Futuristically, we cannot ignore the Bible theme’s pointedly reference toward a generational event, pending and at hand; which book does not forecast ‘end of the world or end of human history (end of time)’ but rather end of the Age (time to the end). Notwithstanding, as we address questions raised in preface, Gog/Magog and company cannot be associated as confederate armies but differentiated, as Gog from Magog, thus properly conformed as principal and principality. We paraphrase the author’s question: ‘What can we know about the mysterious figure, the Antichrist?’ Surely, many Antichrists were present in first century ambiance via I John 2:18, circa A.D. 60. As a history professor, it should present no great task to the author to identify those forces at work in A.D. 60 environs. To correlate first century Antichrist(s) as a future but singular entity might border on eschatological naiveté!
Regarding the enemies of organized religion, which terrorist philosophy condemns even peaceful infidels, Dailey admits the ambition practically confines himself and wife to house arrest, along with their pseudo-friendly Muslims. Coexistence alarms the shabiba (younger set), and they become increasingly incensed, proving efficacy of Mohammed’s philosophy: punish Muslim citizenry enough and they will capitulate-and will serve the terrorists to thus insure their own and family survival.
We can treat monotheism as an honorable institution, only up to a point, and by judging conformance via idealized ethics and ethos. All three monotheisms inhere ideological par: that is; each was established to benefit one and disenfranchise another. Islam, the most militant, mandates a continuous jihad to effect world conquest.
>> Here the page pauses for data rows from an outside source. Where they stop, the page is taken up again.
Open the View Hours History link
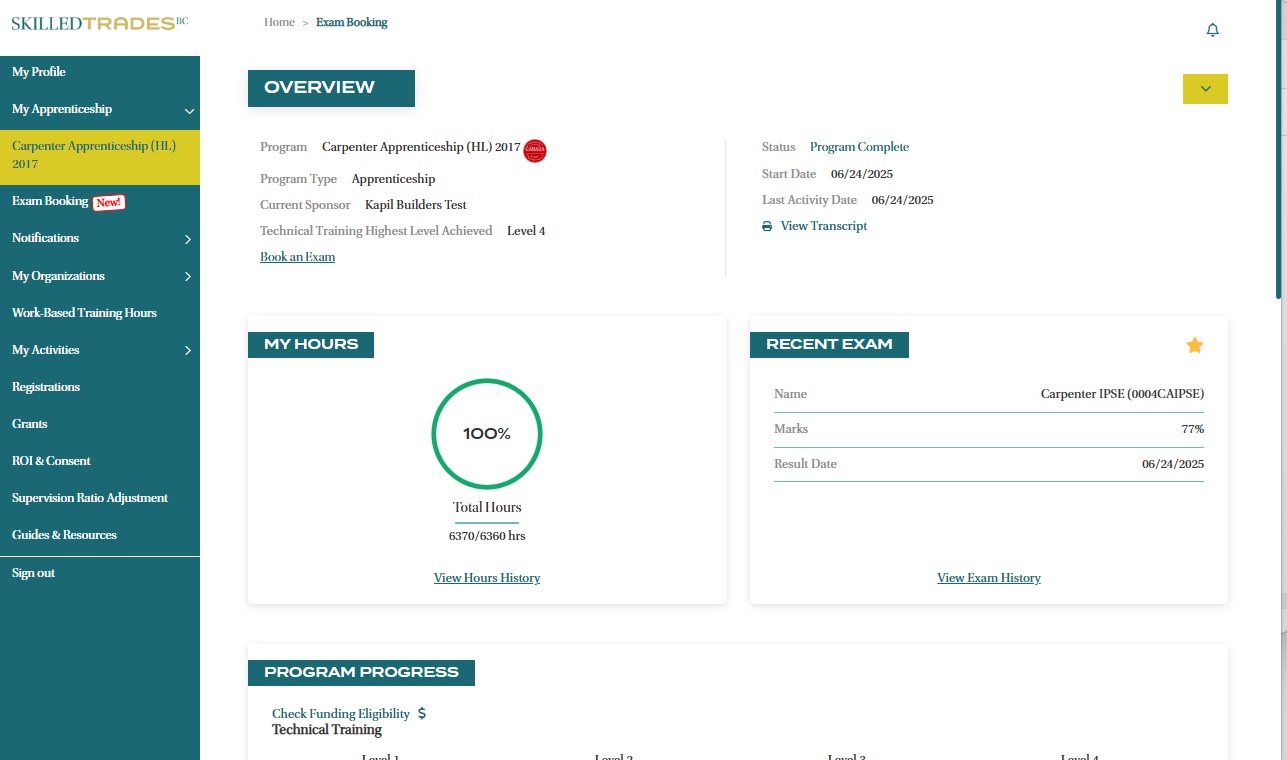Image resolution: width=1287 pixels, height=760 pixels. 487,578
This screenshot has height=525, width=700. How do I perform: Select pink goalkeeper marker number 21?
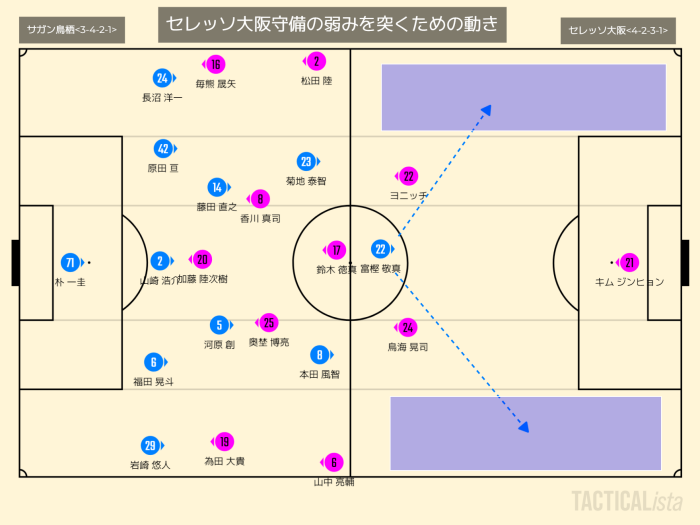click(629, 263)
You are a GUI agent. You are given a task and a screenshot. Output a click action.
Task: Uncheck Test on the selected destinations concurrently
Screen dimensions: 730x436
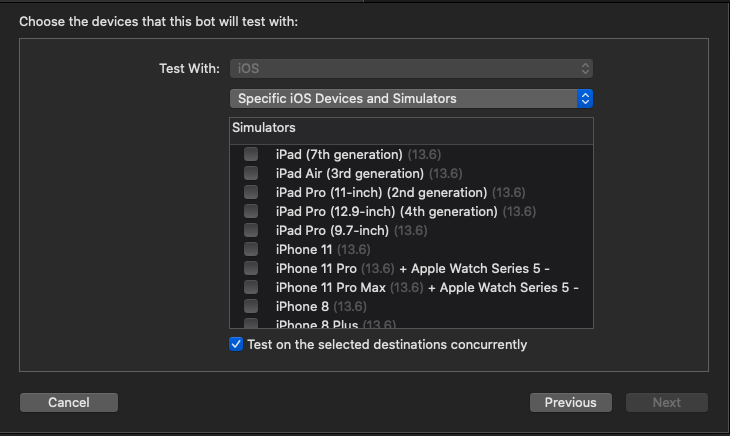[236, 344]
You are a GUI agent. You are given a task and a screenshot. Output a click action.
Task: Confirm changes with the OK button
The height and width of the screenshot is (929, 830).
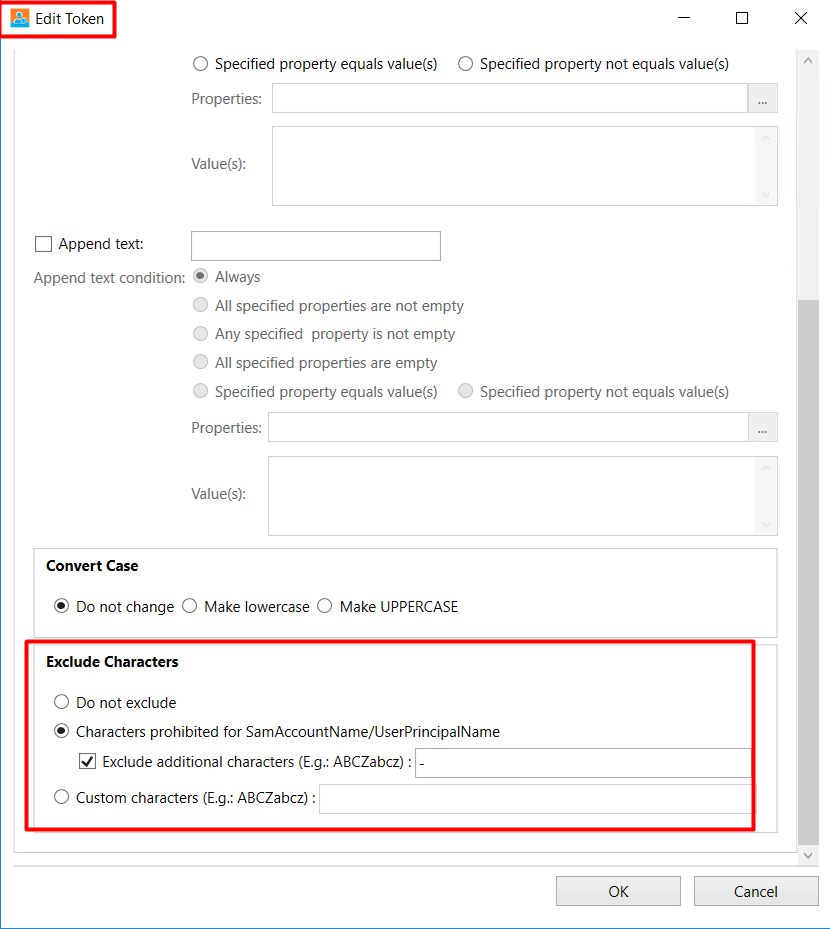tap(618, 891)
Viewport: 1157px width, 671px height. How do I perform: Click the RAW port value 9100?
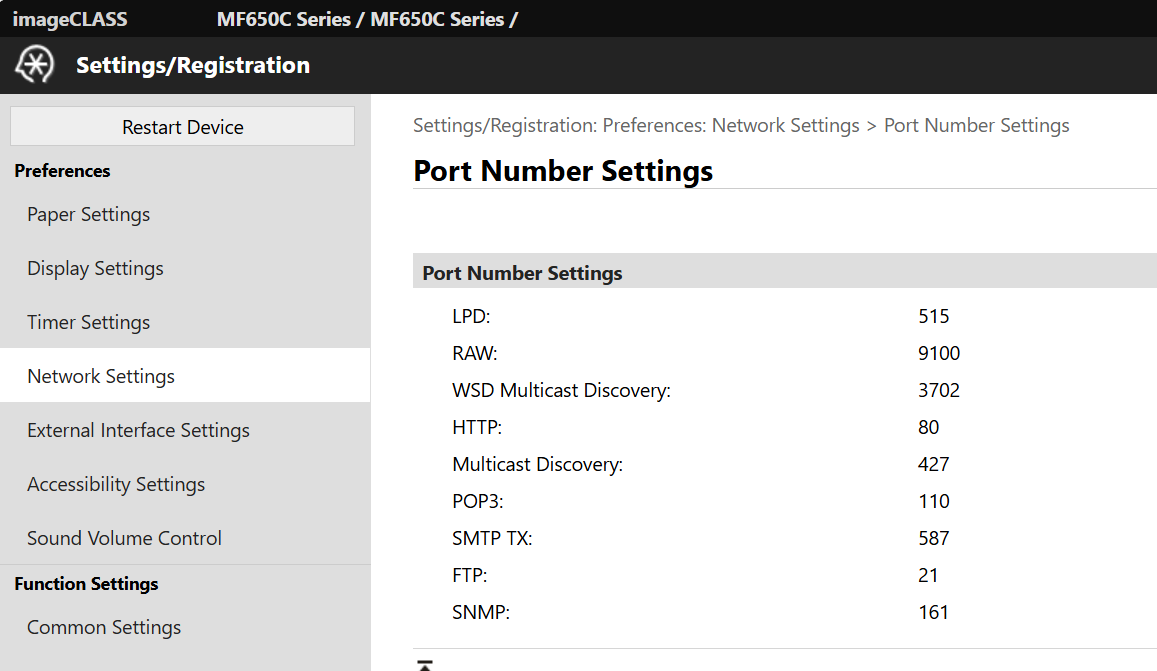pos(938,354)
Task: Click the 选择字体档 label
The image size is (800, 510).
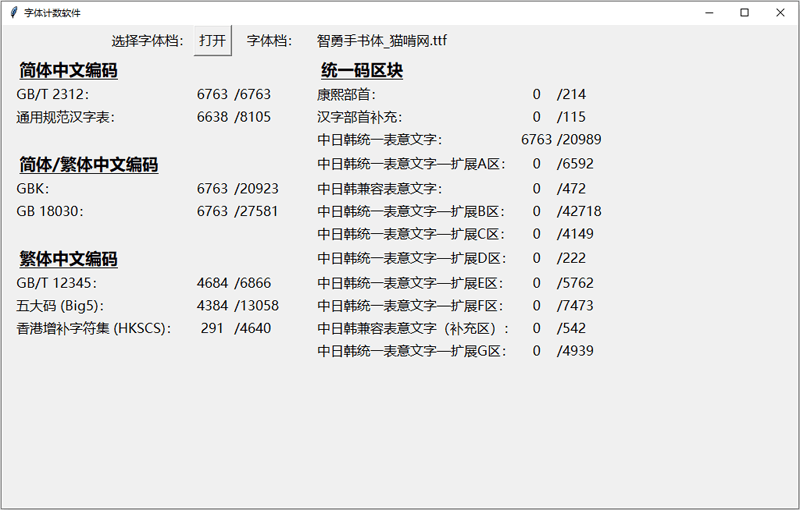Action: pyautogui.click(x=147, y=41)
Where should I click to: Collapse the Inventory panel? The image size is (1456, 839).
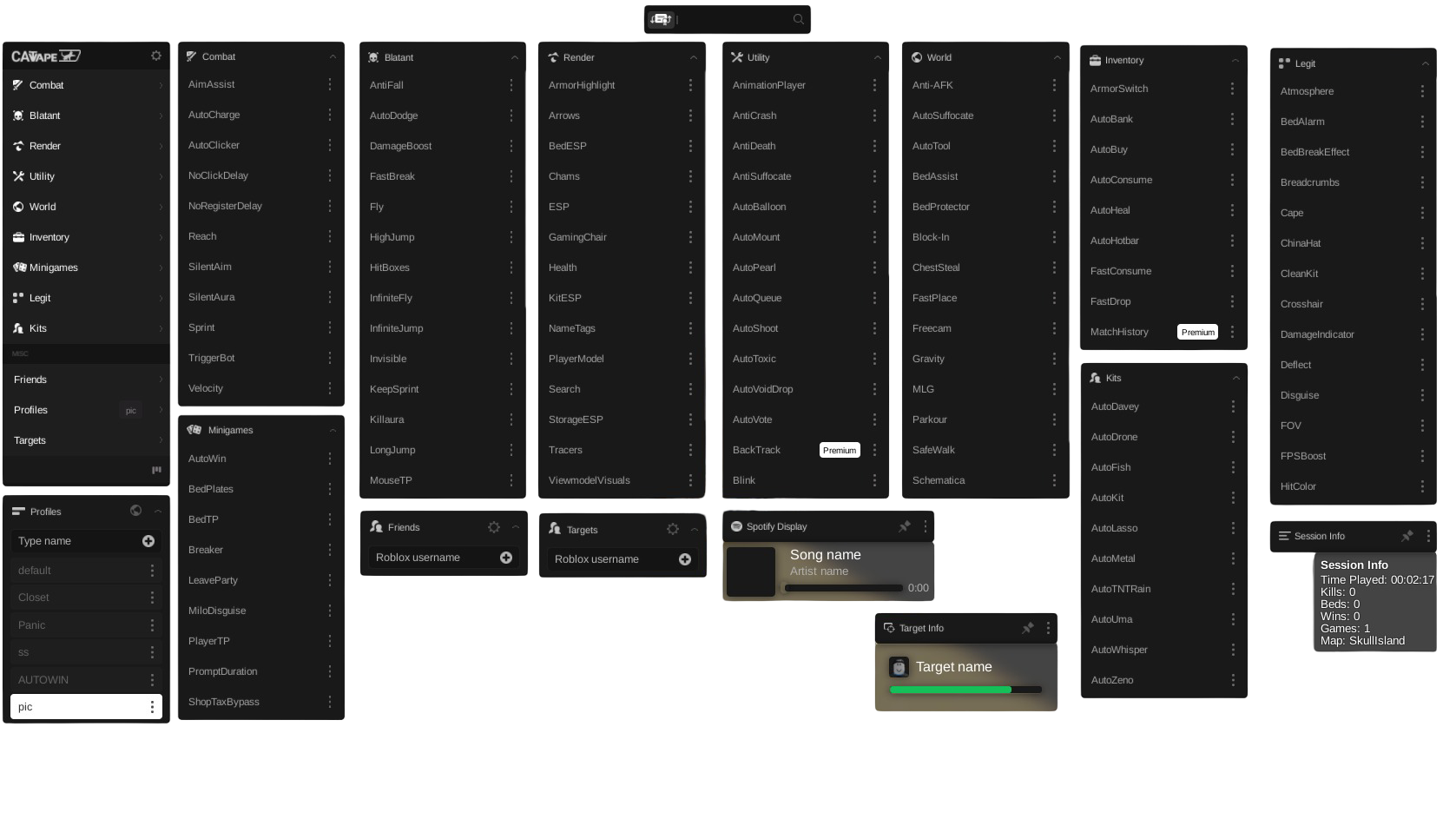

Yet, in the USA, evidently, radical leftists defend Islam’s first amendment rights to incite our own destruction! Political sycophants also busily abet Islam’s cause – not unlike the servility exhibited in more lenient writings.
Much in politics, religion, and literature earns little or no commendation and policy comes to fruition strictly as a commercial enterprise. Yet, confirmed by syllogistic conclusions, some exegetical results are worthy of investigation. Such hard-won conclusions are available to those with the need to know.